What to do:
Copy out every one of the items below line for line, changing nothing.

── Supplied data

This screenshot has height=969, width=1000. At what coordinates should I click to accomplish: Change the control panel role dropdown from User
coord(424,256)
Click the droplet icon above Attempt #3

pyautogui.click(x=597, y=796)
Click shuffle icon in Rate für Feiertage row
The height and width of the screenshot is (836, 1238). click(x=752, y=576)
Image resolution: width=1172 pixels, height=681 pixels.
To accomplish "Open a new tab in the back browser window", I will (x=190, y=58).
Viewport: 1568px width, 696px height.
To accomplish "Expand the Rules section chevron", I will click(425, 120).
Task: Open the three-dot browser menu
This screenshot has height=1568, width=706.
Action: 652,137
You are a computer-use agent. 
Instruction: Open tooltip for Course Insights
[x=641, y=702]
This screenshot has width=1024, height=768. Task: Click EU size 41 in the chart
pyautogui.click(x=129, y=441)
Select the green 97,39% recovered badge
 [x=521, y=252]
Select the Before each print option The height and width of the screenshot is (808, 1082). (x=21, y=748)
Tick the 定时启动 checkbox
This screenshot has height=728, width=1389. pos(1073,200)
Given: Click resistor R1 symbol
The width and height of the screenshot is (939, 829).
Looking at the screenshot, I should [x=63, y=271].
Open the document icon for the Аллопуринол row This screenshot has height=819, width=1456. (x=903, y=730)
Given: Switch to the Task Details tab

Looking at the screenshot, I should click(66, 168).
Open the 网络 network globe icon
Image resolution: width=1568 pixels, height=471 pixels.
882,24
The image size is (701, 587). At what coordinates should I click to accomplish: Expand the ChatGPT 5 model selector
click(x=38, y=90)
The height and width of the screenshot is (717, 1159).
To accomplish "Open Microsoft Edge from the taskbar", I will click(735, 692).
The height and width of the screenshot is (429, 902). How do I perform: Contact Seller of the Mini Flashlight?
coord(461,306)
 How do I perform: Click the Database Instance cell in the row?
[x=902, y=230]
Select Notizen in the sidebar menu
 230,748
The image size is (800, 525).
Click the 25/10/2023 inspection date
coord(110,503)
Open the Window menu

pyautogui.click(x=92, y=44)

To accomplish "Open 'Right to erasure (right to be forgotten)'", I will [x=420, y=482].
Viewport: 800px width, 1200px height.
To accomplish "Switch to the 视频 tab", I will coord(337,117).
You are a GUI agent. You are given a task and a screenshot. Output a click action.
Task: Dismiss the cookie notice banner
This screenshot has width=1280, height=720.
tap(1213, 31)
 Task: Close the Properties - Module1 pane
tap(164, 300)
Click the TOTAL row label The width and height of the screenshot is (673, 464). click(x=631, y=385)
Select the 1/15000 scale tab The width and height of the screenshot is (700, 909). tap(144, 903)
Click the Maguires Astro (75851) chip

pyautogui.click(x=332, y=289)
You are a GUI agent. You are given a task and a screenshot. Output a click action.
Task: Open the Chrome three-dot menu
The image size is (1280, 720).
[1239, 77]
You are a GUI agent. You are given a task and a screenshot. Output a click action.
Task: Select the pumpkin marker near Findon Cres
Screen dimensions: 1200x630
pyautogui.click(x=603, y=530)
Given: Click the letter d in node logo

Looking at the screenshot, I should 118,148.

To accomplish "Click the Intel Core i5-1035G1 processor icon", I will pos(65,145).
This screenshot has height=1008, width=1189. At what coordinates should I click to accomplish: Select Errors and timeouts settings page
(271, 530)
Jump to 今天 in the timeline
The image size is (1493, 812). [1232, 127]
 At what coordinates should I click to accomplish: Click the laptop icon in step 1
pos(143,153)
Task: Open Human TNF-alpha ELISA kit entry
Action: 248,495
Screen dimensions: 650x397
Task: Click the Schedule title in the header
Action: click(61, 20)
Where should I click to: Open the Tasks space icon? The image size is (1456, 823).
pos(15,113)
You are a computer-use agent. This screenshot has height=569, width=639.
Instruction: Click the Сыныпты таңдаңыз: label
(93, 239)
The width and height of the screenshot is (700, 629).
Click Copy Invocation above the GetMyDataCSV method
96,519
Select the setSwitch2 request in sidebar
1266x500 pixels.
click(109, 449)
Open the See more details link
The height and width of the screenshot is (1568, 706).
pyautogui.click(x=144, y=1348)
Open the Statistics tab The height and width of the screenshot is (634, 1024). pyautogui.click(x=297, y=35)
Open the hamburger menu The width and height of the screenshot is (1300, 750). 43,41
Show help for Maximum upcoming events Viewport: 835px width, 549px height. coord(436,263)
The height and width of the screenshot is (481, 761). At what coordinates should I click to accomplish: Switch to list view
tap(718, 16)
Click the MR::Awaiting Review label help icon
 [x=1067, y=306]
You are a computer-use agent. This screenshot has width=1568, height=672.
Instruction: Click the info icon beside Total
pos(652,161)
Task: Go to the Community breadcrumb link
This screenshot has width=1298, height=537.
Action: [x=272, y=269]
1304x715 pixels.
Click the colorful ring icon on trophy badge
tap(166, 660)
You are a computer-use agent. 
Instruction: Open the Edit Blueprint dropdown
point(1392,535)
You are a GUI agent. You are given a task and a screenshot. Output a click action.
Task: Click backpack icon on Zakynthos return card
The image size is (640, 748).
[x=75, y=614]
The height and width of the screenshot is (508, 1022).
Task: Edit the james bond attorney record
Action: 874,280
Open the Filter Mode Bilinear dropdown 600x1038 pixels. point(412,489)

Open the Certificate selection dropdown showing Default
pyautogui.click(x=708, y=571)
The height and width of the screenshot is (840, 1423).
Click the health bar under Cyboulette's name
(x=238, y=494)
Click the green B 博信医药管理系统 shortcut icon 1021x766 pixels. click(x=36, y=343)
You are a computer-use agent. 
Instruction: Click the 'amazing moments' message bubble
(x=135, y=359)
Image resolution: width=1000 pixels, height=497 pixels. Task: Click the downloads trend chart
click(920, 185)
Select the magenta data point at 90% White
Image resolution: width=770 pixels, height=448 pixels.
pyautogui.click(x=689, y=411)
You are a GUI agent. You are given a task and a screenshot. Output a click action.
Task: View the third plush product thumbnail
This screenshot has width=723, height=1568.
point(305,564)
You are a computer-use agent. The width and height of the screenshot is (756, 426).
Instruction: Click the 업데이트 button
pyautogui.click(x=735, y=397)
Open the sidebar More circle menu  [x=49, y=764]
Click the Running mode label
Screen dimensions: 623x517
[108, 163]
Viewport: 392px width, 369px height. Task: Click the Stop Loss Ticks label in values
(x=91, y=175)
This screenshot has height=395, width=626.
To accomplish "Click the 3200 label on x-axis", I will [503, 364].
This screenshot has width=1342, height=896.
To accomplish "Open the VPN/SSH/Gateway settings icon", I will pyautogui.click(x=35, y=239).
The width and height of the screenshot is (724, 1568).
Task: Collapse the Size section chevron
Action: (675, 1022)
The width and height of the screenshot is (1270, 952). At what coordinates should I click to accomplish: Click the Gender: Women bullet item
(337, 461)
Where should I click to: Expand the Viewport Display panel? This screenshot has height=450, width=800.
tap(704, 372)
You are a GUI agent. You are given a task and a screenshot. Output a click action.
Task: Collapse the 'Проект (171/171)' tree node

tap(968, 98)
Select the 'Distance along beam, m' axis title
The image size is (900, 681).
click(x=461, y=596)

────

Expected output:
This screenshot has height=969, width=1000. At what coordinates should I click to accomplish: Change the control panel role dropdown from User
coord(424,256)
Click the droplet icon above Attempt #3

pyautogui.click(x=597, y=796)
Click shuffle icon in Rate für Feiertage row
The height and width of the screenshot is (836, 1238). click(x=752, y=576)
Image resolution: width=1172 pixels, height=681 pixels.
To accomplish "Open a new tab in the back browser window", I will (x=190, y=58).
Viewport: 1568px width, 696px height.
To accomplish "Expand the Rules section chevron", I will click(425, 120).
Task: Open the three-dot browser menu
This screenshot has height=1568, width=706.
Action: 652,137
You are a computer-use agent. 
Instruction: Open tooltip for Course Insights
[x=641, y=702]
This screenshot has width=1024, height=768. Task: Click EU size 41 in the chart
pyautogui.click(x=129, y=441)
Select the green 97,39% recovered badge
 [x=521, y=252]
Select the Before each print option The height and width of the screenshot is (808, 1082). (x=21, y=748)
Tick the 定时启动 checkbox
This screenshot has height=728, width=1389. pos(1073,200)
Given: Click resistor R1 symbol
The width and height of the screenshot is (939, 829).
Looking at the screenshot, I should [x=63, y=271].
Open the document icon for the Аллопуринол row This screenshot has height=819, width=1456. (x=903, y=730)
Given: Switch to the Task Details tab

Looking at the screenshot, I should click(66, 168).
Open the 网络 network globe icon
Image resolution: width=1568 pixels, height=471 pixels.
882,24
The image size is (701, 587). At what coordinates should I click to accomplish: Expand the ChatGPT 5 model selector
click(x=38, y=90)
The height and width of the screenshot is (717, 1159).
To accomplish "Open Microsoft Edge from the taskbar", I will click(735, 692).
The height and width of the screenshot is (429, 902). How do I perform: Contact Seller of the Mini Flashlight?
coord(461,306)
 How do I perform: Click the Database Instance cell in the row?
[x=902, y=230]
Select Notizen in the sidebar menu
 230,748
The image size is (800, 525).
Click the 25/10/2023 inspection date
coord(110,503)
Open the Window menu

pyautogui.click(x=92, y=44)

To accomplish "Open 'Right to erasure (right to be forgotten)'", I will [x=420, y=482].
Viewport: 800px width, 1200px height.
To accomplish "Switch to the 视频 tab", I will coord(337,117).
You are a GUI agent. You are given a task and a screenshot. Output a click action.
Task: Dismiss the cookie notice banner
This screenshot has width=1280, height=720.
tap(1213, 31)
 Task: Close the Properties - Module1 pane
tap(164, 300)
Click the TOTAL row label The width and height of the screenshot is (673, 464). click(x=631, y=385)
Select the 1/15000 scale tab The width and height of the screenshot is (700, 909). tap(144, 903)
Click the Maguires Astro (75851) chip

pyautogui.click(x=332, y=289)
You are a GUI agent. You are given a task and a screenshot. Output a click action.
Task: Open the Chrome three-dot menu
The image size is (1280, 720).
[1239, 77]
You are a GUI agent. You are given a task and a screenshot. Output a click action.
Task: Select the pumpkin marker near Findon Cres
Screen dimensions: 1200x630
pyautogui.click(x=603, y=530)
Given: Click the letter d in node logo

Looking at the screenshot, I should 118,148.

To accomplish "Click the Intel Core i5-1035G1 processor icon", I will pos(65,145).
This screenshot has height=1008, width=1189. At what coordinates should I click to accomplish: Select Errors and timeouts settings page
(271, 530)
Jump to 今天 in the timeline
The image size is (1493, 812). [1232, 127]
 At what coordinates should I click to accomplish: Click the laptop icon in step 1
pos(143,153)
Task: Open Human TNF-alpha ELISA kit entry
Action: 248,495
Screen dimensions: 650x397
Task: Click the Schedule title in the header
Action: click(61, 20)
Where should I click to: Open the Tasks space icon? The image size is (1456, 823).
pos(15,113)
You are a computer-use agent. This screenshot has height=569, width=639.
Instruction: Click the Сыныпты таңдаңыз: label
(93, 239)
The width and height of the screenshot is (700, 629).
Click Copy Invocation above the GetMyDataCSV method
96,519
Select the setSwitch2 request in sidebar
1266x500 pixels.
click(109, 449)
Open the See more details link
The height and width of the screenshot is (1568, 706).
pyautogui.click(x=144, y=1348)
Open the Statistics tab The height and width of the screenshot is (634, 1024). pyautogui.click(x=297, y=35)
Open the hamburger menu The width and height of the screenshot is (1300, 750). 43,41
Show help for Maximum upcoming events Viewport: 835px width, 549px height. coord(436,263)
The height and width of the screenshot is (481, 761). At what coordinates should I click to accomplish: Switch to list view
tap(718, 16)
Click the MR::Awaiting Review label help icon
 [x=1067, y=306]
You are a computer-use agent. This screenshot has width=1568, height=672.
Instruction: Click the info icon beside Total
pos(652,161)
Task: Go to the Community breadcrumb link
This screenshot has width=1298, height=537.
Action: [x=272, y=269]
1304x715 pixels.
Click the colorful ring icon on trophy badge
tap(166, 660)
You are a computer-use agent. 
Instruction: Open the Edit Blueprint dropdown
point(1392,535)
You are a GUI agent. You are given a task and a screenshot. Output a click action.
Task: Click backpack icon on Zakynthos return card
The image size is (640, 748).
[x=75, y=614]
The height and width of the screenshot is (508, 1022).
Task: Edit the james bond attorney record
Action: 874,280
Open the Filter Mode Bilinear dropdown 600x1038 pixels. point(412,489)

Open the Certificate selection dropdown showing Default
pyautogui.click(x=708, y=571)
The height and width of the screenshot is (840, 1423).
Click the health bar under Cyboulette's name
(x=238, y=494)
Click the green B 博信医药管理系统 shortcut icon 1021x766 pixels. click(x=36, y=343)
You are a computer-use agent. 
Instruction: Click the 'amazing moments' message bubble
(x=135, y=359)
Image resolution: width=1000 pixels, height=497 pixels. Task: Click the downloads trend chart
click(920, 185)
Select the magenta data point at 90% White
Image resolution: width=770 pixels, height=448 pixels.
pyautogui.click(x=689, y=411)
You are a GUI agent. You are given a task and a screenshot. Output a click action.
Task: View the third plush product thumbnail
This screenshot has width=723, height=1568.
point(305,564)
You are a computer-use agent. The width and height of the screenshot is (756, 426).
Instruction: Click the 업데이트 button
pyautogui.click(x=735, y=397)
Open the sidebar More circle menu  [x=49, y=764]
Click the Running mode label
Screen dimensions: 623x517
[108, 163]
Viewport: 392px width, 369px height. Task: Click the Stop Loss Ticks label in values
(x=91, y=175)
This screenshot has height=395, width=626.
To accomplish "Click the 3200 label on x-axis", I will [503, 364].
This screenshot has width=1342, height=896.
To accomplish "Open the VPN/SSH/Gateway settings icon", I will pyautogui.click(x=35, y=239).
The width and height of the screenshot is (724, 1568).
Task: Collapse the Size section chevron
Action: (675, 1022)
The width and height of the screenshot is (1270, 952). At what coordinates should I click to accomplish: Click the Gender: Women bullet item
(337, 461)
Where should I click to: Expand the Viewport Display panel? This screenshot has height=450, width=800.
tap(704, 372)
You are a GUI agent. You are given a task and a screenshot. Output a click action.
Task: Collapse the 'Проект (171/171)' tree node

tap(968, 98)
Select the 'Distance along beam, m' axis title
The image size is (900, 681).
click(x=461, y=596)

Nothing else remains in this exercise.